On ne peut pas vraiment critiquer un morceau inoffensif et gentillet comme Open The Door, See What You Find, même si par comparaison l’ouverture de boîte/porte par les Boo Radleys avait donné lieu il y a vingt ou trente ans à des développements infiniment plus convaincants et pétillants.

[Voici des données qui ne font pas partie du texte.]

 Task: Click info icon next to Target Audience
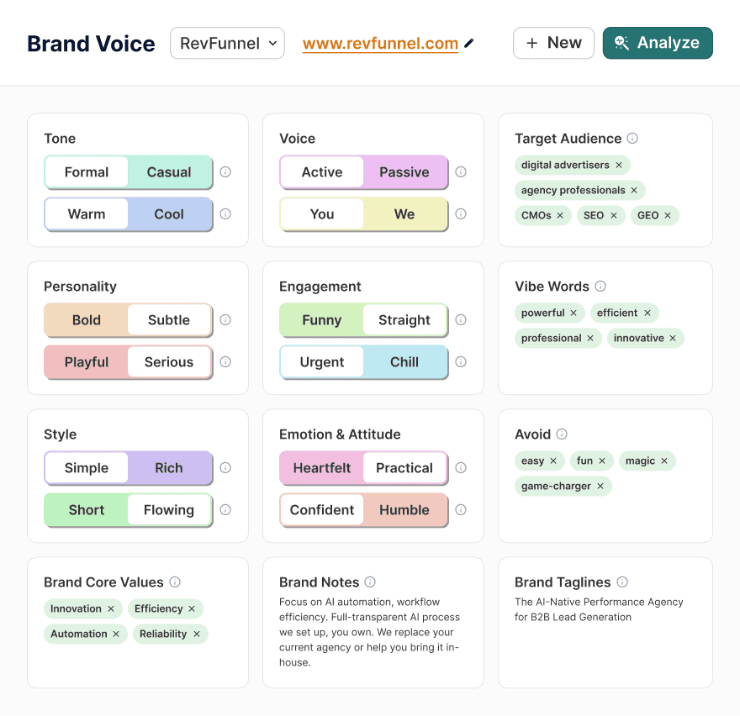click(632, 139)
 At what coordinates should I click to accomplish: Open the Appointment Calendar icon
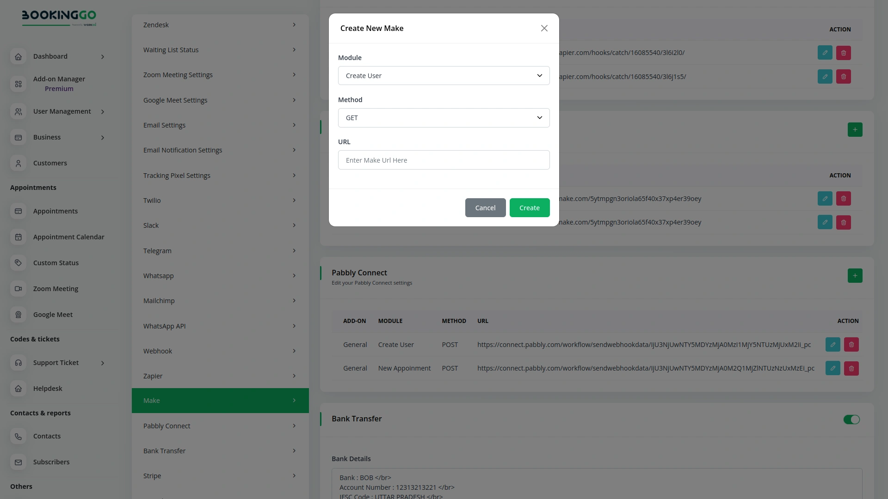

On est à peu près certain qu’il y a un mec en pantoufle en train de mater netflix derrière la porte et qu’on ne risque pas de tomber sur une partouze de jeunots sniffant de la colle. Il y a un âge pour tout. Dead To The World est une chanson triste et vraiment réussie dans son registre pour Noel Gallagher mais elle n’arrive pas à la cheville d’à peu près 25 titres composés par le passé par, par exemple, Martin Rossiter de Gene.

I can lend you a dream
Til we meet again
I’m dead to the world
I don’t know where I’ve been
And if you say so
I’ll bend over backwards
For love
Gonna write you a song
Won’t take me long
You can change all the words
And still get them wrong

Pretty Boy ressemble à ces chansons où les Rolling Stones s’ébrouent pour ne pas faire leur âge. Mais il manque quand même à ce Council Skies un brin de vigueur et d’électricité. Les balades sont remarquables (Easy Now est très très belle par exemple), elles sont touchantes (Council Skies et son verre partagé entre vieux amis), mais un peu trop nombreuses et surtout jamais équilibrées par des chansons uptempo ou plus puissantes. Si Gallagher démontre avec ce disque qu’il s’en sort plutôt bien en poète baladeur, le versant rock est poussif voire carrément moche à l’image d’un There She Blow! aux accents qui rappellent le hit de The La’s mais qui reste cloué au sol et ne décolle jamais. Love Is A Rich Man est à peu près la seule tentative réussie de hausser le ton mais laisse tout de même la sensation qu’on fait face à un groupe patrimonial qui se force à jouer vite pour procurer des sensations à un public en perte d’autonomie.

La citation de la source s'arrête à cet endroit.